**Task statement**
What you give back should match the entries below character for character.

**Stored items**
========================
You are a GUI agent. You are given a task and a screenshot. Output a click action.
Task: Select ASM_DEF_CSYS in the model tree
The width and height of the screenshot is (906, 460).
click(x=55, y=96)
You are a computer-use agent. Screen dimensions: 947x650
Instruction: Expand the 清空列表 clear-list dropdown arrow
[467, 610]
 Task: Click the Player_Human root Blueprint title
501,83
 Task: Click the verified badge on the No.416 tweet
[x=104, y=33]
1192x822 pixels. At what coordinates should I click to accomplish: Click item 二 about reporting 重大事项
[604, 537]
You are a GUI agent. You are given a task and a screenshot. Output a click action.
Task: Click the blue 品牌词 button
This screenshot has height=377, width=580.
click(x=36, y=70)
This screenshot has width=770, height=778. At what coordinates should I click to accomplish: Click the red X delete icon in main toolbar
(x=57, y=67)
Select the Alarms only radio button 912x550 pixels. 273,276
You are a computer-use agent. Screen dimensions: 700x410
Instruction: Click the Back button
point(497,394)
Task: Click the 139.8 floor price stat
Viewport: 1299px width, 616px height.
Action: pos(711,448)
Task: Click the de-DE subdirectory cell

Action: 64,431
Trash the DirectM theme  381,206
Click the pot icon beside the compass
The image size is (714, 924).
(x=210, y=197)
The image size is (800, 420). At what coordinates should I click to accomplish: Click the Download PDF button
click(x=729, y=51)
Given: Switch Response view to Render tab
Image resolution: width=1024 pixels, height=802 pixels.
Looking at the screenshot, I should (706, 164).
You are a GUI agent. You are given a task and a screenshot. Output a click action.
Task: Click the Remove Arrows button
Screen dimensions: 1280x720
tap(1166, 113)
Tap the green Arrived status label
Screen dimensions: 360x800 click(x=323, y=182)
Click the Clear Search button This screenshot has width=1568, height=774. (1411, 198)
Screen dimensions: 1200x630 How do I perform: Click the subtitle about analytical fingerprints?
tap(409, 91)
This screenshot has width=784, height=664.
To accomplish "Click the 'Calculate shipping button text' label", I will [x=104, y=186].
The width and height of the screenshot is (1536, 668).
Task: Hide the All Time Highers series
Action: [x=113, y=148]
========================
**Exercise result**
You are a GUI agent. You are given a task and a screenshot. Output a click action.
Task: Select ASM_DEF_CSYS in the model tree
The width and height of the screenshot is (906, 460).
click(x=55, y=96)
You are a computer-use agent. Screen dimensions: 947x650
Instruction: Expand the 清空列表 clear-list dropdown arrow
[467, 610]
 Task: Click the Player_Human root Blueprint title
501,83
 Task: Click the verified badge on the No.416 tweet
[x=104, y=33]
1192x822 pixels. At what coordinates should I click to accomplish: Click item 二 about reporting 重大事项
[604, 537]
You are a GUI agent. You are given a task and a screenshot. Output a click action.
Task: Click the blue 品牌词 button
This screenshot has height=377, width=580.
click(x=36, y=70)
This screenshot has width=770, height=778. At what coordinates should I click to accomplish: Click the red X delete icon in main toolbar
(x=57, y=67)
Select the Alarms only radio button 912x550 pixels. 273,276
You are a computer-use agent. Screen dimensions: 700x410
Instruction: Click the Back button
point(497,394)
Task: Click the 139.8 floor price stat
Viewport: 1299px width, 616px height.
Action: pos(711,448)
Task: Click the de-DE subdirectory cell

Action: 64,431
Trash the DirectM theme  381,206
Click the pot icon beside the compass
The image size is (714, 924).
(x=210, y=197)
The image size is (800, 420). At what coordinates should I click to accomplish: Click the Download PDF button
click(x=729, y=51)
Given: Switch Response view to Render tab
Image resolution: width=1024 pixels, height=802 pixels.
Looking at the screenshot, I should (706, 164).
You are a GUI agent. You are given a task and a screenshot. Output a click action.
Task: Click the Remove Arrows button
Screen dimensions: 1280x720
tap(1166, 113)
Tap the green Arrived status label
Screen dimensions: 360x800 click(x=323, y=182)
Click the Clear Search button This screenshot has width=1568, height=774. (1411, 198)
Screen dimensions: 1200x630 How do I perform: Click the subtitle about analytical fingerprints?
tap(409, 91)
This screenshot has width=784, height=664.
To accomplish "Click the 'Calculate shipping button text' label", I will [x=104, y=186].
The width and height of the screenshot is (1536, 668).
Task: Hide the All Time Highers series
Action: [x=113, y=148]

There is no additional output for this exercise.